# [solved]hal-0.5.11-r3 has bug?

## mikeandmore

mike@localhost disk % lshal | grep block.device 

  block.device = '//dev/sda'  (string)

  block.device = '//dev/sda9'  (string)

  block.device = '//dev/sda8'  (string)

  block.device = '//dev/sda7'  (string)

  block.device = '//dev/sda6'  (string)

  block.device = '//dev/sda5'  (string)

  block.device = '//dev/sda2'  (string)

  block.device = '//dev/sda1'  (string)

  block.device = '//dev/sr0'  (string)

and that's maybe why i can't umount /dev/sdb1 (which is my usbdisk).

after i tried umount //dev/sdb1 it works......

OMG...Last edited by mikeandmore on Fri Sep 12, 2008 2:32 pm; edited 1 time in total

----------

## d2_racing

Hi, can you post your emerge --info ?

Also, do you have some special feature inside /etc/fstab ?

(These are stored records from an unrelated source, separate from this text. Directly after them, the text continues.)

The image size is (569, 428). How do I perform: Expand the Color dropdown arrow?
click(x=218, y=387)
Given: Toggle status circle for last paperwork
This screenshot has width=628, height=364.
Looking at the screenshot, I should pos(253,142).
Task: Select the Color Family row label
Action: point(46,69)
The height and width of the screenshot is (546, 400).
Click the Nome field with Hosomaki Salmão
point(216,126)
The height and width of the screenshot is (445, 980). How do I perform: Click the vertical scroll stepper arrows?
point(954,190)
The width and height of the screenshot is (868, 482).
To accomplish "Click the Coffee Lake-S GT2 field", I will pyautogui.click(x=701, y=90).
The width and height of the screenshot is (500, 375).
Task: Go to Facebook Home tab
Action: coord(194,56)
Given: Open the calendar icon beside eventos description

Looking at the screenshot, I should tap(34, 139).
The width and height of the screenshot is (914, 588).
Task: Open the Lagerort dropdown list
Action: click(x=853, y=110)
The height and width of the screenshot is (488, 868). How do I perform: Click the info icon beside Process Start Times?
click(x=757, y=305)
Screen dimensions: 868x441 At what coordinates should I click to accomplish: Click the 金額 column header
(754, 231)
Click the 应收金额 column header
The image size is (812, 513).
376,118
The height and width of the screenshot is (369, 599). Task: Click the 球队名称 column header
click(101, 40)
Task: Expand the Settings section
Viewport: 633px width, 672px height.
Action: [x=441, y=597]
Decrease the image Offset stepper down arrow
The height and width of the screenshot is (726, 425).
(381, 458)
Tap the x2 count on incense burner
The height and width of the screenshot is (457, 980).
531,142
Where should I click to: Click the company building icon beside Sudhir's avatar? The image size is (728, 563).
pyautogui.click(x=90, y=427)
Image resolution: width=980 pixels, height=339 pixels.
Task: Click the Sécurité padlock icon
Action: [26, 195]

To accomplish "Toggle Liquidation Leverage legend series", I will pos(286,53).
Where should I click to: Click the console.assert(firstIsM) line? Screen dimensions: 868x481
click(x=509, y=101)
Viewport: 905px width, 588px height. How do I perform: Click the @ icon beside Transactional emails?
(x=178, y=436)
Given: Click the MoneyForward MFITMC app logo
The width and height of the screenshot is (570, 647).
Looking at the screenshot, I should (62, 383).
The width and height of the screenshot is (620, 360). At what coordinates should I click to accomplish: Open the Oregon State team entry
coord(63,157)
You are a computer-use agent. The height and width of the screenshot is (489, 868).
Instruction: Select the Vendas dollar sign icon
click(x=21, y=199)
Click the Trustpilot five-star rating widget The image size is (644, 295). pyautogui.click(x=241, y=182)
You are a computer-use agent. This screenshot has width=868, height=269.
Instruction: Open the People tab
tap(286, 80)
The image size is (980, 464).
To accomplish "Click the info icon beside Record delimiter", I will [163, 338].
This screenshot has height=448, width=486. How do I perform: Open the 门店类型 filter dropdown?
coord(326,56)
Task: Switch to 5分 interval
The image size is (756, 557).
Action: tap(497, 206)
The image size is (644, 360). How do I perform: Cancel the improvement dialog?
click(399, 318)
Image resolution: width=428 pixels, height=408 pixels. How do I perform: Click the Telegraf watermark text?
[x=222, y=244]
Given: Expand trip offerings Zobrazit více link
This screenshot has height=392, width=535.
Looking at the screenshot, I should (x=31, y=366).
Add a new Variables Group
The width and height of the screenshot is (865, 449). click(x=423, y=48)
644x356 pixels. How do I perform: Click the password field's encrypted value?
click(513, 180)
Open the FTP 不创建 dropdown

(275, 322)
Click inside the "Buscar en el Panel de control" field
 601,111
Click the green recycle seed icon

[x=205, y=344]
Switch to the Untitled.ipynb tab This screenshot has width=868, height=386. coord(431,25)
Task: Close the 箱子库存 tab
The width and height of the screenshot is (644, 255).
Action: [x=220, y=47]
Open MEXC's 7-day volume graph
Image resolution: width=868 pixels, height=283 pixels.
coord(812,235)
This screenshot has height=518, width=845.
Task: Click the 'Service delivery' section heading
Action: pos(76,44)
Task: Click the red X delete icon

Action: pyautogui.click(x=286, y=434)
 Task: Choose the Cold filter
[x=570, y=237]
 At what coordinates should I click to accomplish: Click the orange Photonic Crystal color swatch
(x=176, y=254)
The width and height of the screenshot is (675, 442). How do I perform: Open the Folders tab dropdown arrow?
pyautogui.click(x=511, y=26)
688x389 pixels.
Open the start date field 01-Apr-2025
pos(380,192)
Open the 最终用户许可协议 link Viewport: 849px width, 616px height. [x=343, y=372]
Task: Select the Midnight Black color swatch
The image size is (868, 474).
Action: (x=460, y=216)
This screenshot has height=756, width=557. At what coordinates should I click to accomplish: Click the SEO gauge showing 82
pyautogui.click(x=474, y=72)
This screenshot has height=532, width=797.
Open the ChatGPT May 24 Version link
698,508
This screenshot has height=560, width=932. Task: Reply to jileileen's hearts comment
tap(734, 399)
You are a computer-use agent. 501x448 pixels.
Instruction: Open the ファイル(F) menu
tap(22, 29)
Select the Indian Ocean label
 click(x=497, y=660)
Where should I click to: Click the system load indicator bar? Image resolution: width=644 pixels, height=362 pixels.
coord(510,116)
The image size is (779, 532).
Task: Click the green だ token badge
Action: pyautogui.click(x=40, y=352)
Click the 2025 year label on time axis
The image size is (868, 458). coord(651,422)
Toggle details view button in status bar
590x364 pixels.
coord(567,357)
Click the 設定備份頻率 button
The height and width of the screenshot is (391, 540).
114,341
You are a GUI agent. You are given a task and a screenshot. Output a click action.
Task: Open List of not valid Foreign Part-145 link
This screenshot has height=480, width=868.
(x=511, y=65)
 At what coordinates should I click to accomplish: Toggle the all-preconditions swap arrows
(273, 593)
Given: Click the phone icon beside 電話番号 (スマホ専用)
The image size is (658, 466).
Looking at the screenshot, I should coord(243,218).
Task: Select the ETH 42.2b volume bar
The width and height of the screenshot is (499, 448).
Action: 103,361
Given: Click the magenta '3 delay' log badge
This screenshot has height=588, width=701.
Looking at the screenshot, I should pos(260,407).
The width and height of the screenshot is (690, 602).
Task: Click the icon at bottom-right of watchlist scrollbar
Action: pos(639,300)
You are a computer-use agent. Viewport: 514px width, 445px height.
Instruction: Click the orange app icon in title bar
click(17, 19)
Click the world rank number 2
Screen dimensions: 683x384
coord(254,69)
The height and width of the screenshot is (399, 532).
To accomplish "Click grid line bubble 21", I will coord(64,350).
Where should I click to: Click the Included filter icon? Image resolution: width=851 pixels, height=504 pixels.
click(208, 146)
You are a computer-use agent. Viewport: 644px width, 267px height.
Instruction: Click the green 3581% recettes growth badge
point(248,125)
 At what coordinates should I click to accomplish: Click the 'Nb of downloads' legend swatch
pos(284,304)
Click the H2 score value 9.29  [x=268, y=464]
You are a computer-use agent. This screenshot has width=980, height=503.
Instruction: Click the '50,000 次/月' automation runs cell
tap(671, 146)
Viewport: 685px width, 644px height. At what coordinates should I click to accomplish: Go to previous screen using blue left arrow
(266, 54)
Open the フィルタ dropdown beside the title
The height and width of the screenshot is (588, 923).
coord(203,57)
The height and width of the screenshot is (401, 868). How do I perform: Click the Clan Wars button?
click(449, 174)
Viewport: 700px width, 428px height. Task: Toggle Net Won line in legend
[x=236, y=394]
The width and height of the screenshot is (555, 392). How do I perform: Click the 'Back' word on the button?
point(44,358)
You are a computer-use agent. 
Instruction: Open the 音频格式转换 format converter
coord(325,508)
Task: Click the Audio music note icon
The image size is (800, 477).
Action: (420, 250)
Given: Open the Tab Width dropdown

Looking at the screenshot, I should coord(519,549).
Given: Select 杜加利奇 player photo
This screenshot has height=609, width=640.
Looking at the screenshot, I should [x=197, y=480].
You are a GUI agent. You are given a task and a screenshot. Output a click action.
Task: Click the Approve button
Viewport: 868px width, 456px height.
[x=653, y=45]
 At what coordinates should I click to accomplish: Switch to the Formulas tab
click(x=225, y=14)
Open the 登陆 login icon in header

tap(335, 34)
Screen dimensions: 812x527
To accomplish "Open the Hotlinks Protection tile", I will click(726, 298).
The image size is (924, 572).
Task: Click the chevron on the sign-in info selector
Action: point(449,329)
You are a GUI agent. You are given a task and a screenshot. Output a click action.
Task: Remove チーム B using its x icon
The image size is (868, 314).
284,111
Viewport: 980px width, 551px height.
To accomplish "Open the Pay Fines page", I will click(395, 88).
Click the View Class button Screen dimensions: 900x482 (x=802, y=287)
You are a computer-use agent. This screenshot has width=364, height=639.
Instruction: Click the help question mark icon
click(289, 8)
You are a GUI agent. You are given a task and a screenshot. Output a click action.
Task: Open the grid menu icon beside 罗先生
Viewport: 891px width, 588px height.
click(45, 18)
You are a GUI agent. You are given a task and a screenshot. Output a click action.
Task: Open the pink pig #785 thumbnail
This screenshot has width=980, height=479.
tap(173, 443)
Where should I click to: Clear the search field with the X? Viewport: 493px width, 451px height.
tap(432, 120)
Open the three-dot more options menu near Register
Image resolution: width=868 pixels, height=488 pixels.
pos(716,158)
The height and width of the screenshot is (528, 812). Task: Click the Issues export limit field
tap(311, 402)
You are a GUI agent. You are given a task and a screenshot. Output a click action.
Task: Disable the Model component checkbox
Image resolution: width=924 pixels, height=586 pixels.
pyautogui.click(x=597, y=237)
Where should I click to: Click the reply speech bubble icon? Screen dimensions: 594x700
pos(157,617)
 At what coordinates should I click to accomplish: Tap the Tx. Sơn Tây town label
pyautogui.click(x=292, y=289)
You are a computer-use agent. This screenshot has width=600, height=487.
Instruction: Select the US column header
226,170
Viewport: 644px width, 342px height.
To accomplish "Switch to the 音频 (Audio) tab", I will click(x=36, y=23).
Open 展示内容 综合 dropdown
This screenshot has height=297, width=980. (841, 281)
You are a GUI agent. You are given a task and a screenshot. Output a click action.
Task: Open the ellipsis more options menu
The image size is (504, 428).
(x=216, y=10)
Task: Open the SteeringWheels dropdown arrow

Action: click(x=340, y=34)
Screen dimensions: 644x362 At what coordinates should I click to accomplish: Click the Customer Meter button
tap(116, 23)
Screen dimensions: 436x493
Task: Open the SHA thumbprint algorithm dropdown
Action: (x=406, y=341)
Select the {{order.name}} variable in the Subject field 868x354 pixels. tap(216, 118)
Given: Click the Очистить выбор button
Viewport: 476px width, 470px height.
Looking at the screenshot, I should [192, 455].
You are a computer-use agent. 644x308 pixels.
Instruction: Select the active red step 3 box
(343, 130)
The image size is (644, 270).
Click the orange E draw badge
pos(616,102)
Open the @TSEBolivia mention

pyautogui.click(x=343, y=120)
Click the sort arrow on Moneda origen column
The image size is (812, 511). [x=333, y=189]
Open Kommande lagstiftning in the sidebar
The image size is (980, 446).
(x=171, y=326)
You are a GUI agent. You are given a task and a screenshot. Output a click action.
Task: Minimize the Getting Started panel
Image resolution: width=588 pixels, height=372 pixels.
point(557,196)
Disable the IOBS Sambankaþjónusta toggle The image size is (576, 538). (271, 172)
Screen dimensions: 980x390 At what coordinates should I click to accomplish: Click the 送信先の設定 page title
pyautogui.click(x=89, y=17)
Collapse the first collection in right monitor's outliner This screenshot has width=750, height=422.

Finally, did you create some custom rule inside udev ?

----------

## mikeandmore

 *d2_racing wrote:*   

> Hi, can you post your emerge --info ?
> 
> Also, do you have some special feature inside /etc/fstab ?
> 
> Finally, did you create some custom rule inside udev ?

 

Hi, thanks for reply.

It seems that other people don't have this problem....

so 

/etc/fstab

```

/dev/sda2               /               ext3            noatime         0 1

/dev/sda9               /boot           ext3            noauto,noatime  1 2

/dev/sda7               /home           ext3            noatime         0 1

/dev/sda5               /mnt/data       reiserfs        noatime         0 1

/dev/sda6               /mnt/source     reiserfs        noatime         0 1

/dev/sda8               none            swap            sw              0 0

#/dev/cdrom             /mnt/cdrom      auto            noauto,ro       0 0

#/dev/fd0               /mnt/floppy     auto            noauto          0 0

# glibc 2.2 and above expects tmpfs to be mounted at /dev/shm for 

# POSIX shared memory (shm_open, shm_unlink).

# (tmpfs is a dynamically expandable/shrinkable ramdisk, and will

#  use almost no memory if not populated with files)

shm                     /dev/shm        tmpfs           nodev,nosuid,noexec     0 0

tmpfs                   /tmp            tmpfs           size=128m,mode=1777     0 0

```

which i actually don't think that's the case.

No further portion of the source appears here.